Tuesday was the warmest day of spring in Missoula, nothing like Colorado or even Missoula a week ago.
Otoupalik's tank was trailered across U.S. Highway 93 from his home, then up a nearby gulch with a carpet of buttercups and knapweed. With Otoupalik at the controls and the cameras rolling, it rolled into position in front of the wall of concrete blocks.
When all was ready, Horwitz instructed, "Load 'er up and fire away," then turning to a small knot of onlookers, "Everybody stand by."
"Let's go bunker bustin' ," Ermey called.
The first shot made a clean 3-inch hole through a block, then passed through the panel of two-by-fours set up a few feet back. More than 20 minutes later, after a series of readjustments and reshoots, Horwitz called, "All ready on the fire line."

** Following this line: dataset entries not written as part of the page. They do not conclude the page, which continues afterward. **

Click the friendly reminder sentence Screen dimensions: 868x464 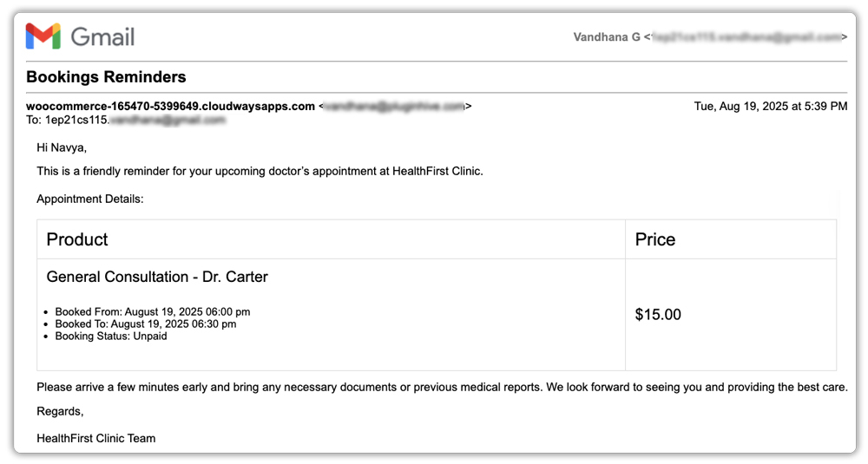pos(260,171)
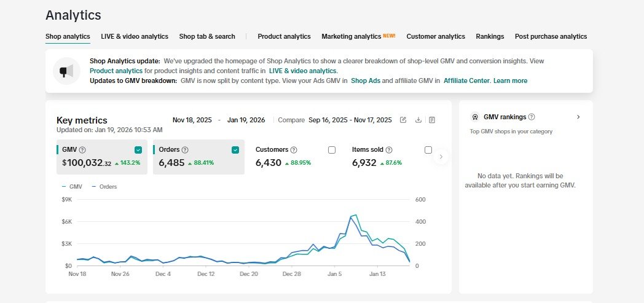Expand GMV rankings with the chevron
Screen dimensions: 644x303
coord(578,117)
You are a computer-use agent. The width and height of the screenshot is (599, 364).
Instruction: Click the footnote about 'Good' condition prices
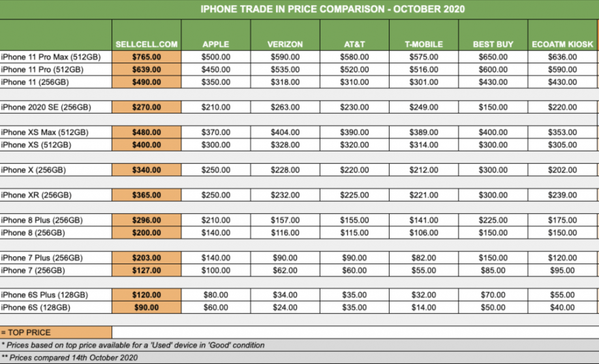(x=133, y=345)
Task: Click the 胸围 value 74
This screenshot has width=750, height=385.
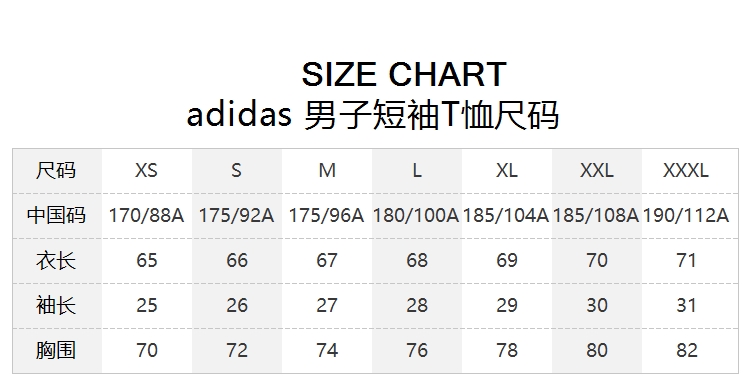Action: click(x=327, y=350)
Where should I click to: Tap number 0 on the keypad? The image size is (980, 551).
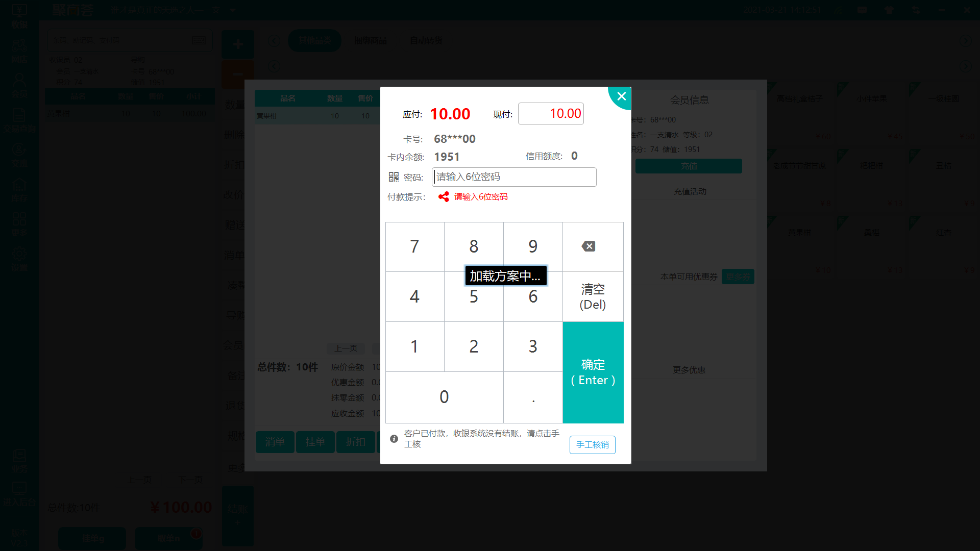444,397
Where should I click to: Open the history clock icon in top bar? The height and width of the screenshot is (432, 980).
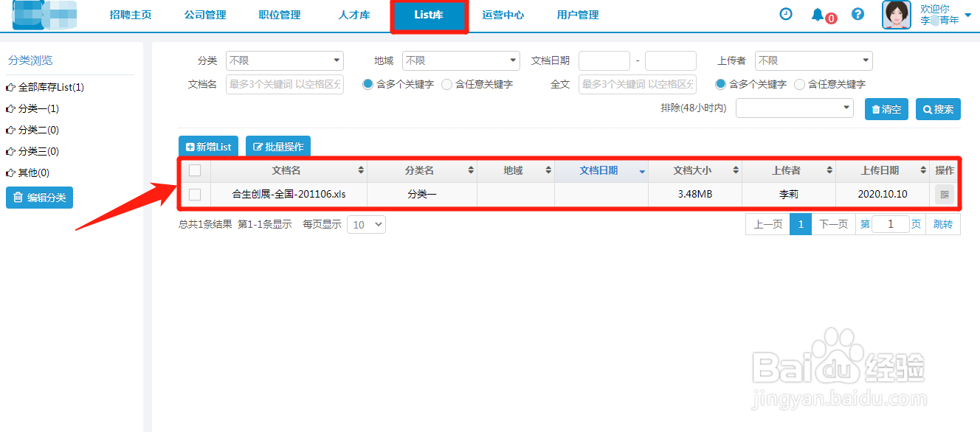point(786,13)
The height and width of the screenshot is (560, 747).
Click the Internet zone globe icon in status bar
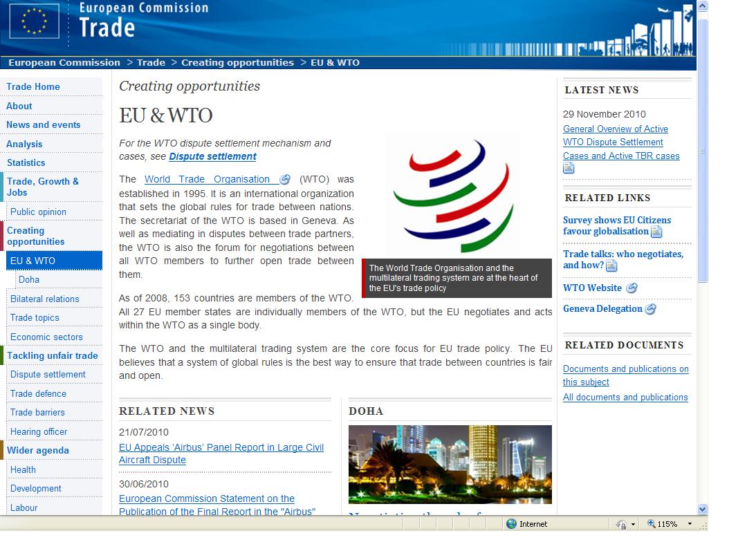[x=512, y=524]
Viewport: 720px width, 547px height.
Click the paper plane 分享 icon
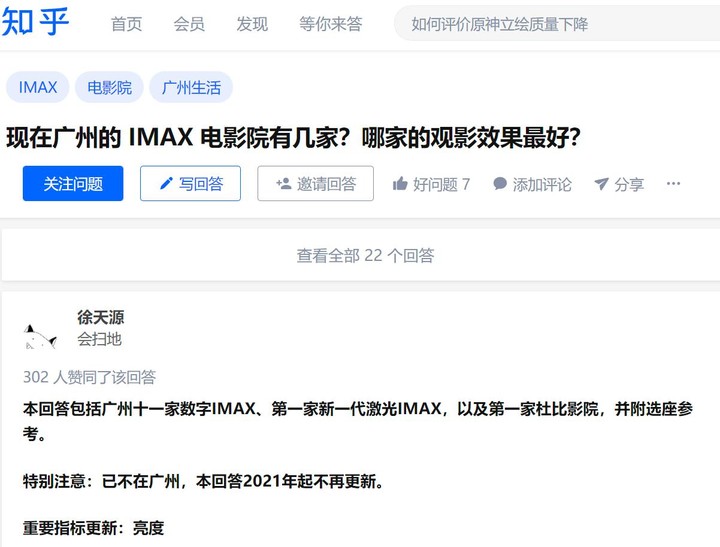pyautogui.click(x=601, y=184)

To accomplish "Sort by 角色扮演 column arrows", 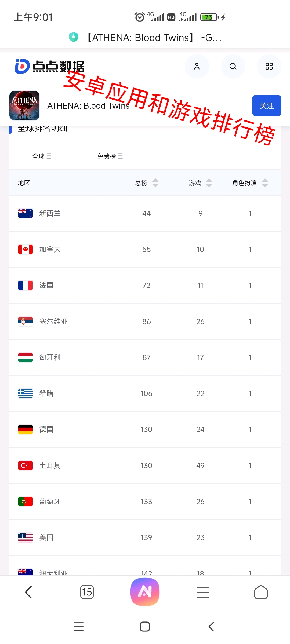I will pyautogui.click(x=265, y=183).
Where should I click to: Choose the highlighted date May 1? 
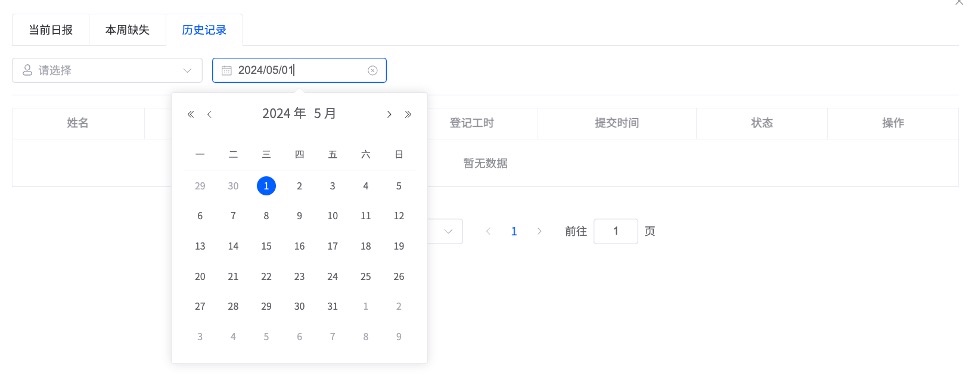[266, 186]
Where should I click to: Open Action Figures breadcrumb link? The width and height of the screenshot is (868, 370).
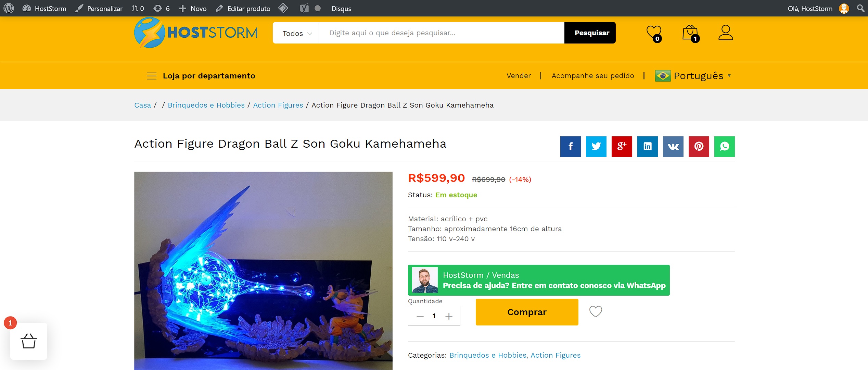[x=278, y=105]
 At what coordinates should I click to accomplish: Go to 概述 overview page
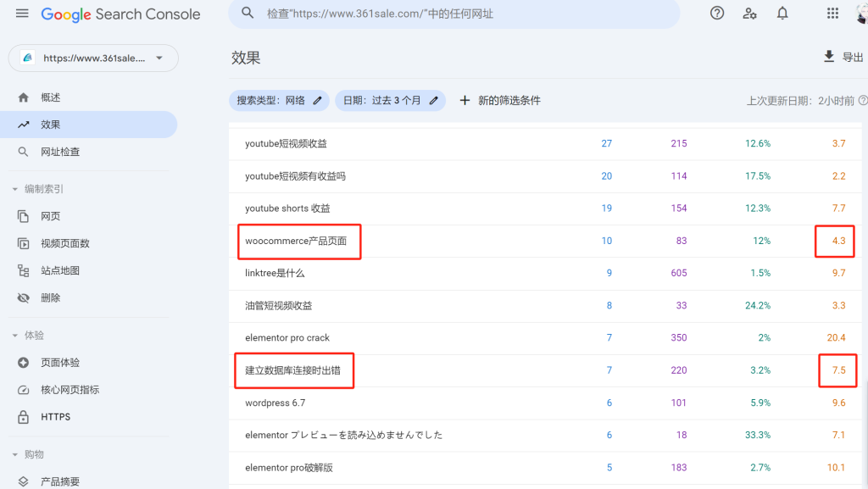pyautogui.click(x=51, y=97)
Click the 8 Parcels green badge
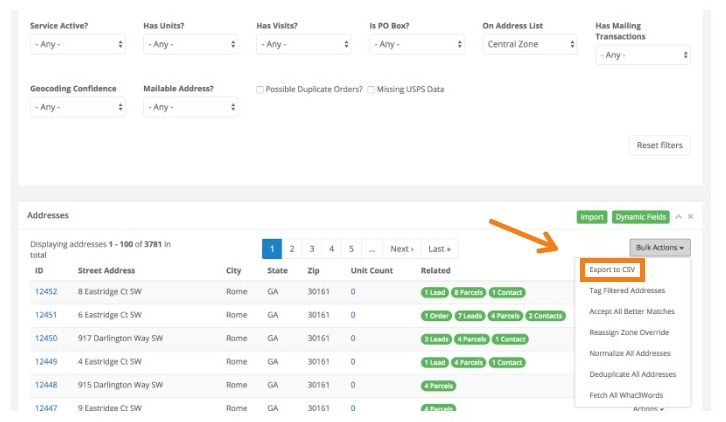Screen dimensions: 726x422 [x=468, y=292]
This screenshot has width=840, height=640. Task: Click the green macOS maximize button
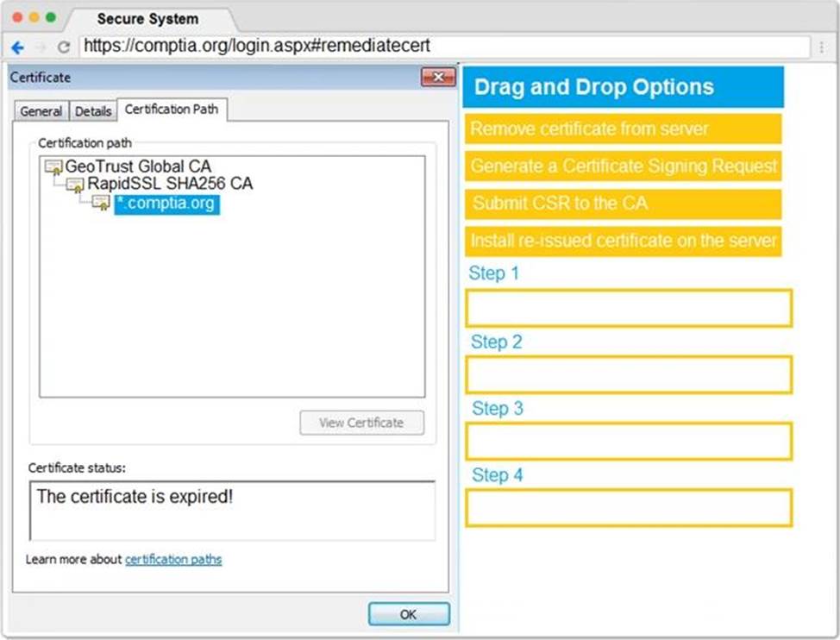tap(51, 17)
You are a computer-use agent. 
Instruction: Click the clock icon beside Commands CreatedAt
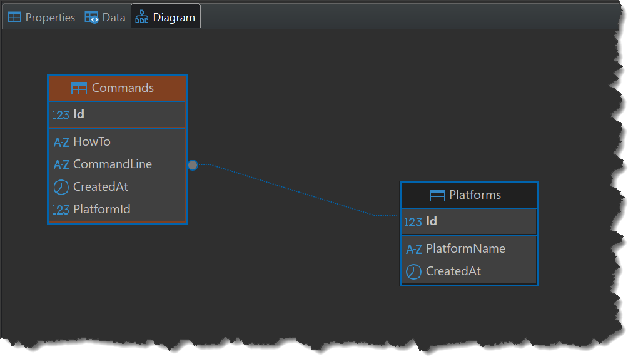[61, 187]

"We are locked and loaded," Ermey said.
This shell demolished a block, but didn't make it to the wooden panel. Despite considerable searching, Ermey, Otoupalik and the crew could find no trace of it. For the camera, The Gunny speculated it was somewhere inside the cinderblock.
There was one more shot to fire. He and Otoupalik pulled melons, bananas and coconuts out of a wooden crate and placed them in front of the cement wall.
"This is why they call me The Gourmet Gunny," Ermey quipped. "We're gonna make fruit salad."
Otoupalik's pride and joy, the 91-year-old FT-17, did its job well.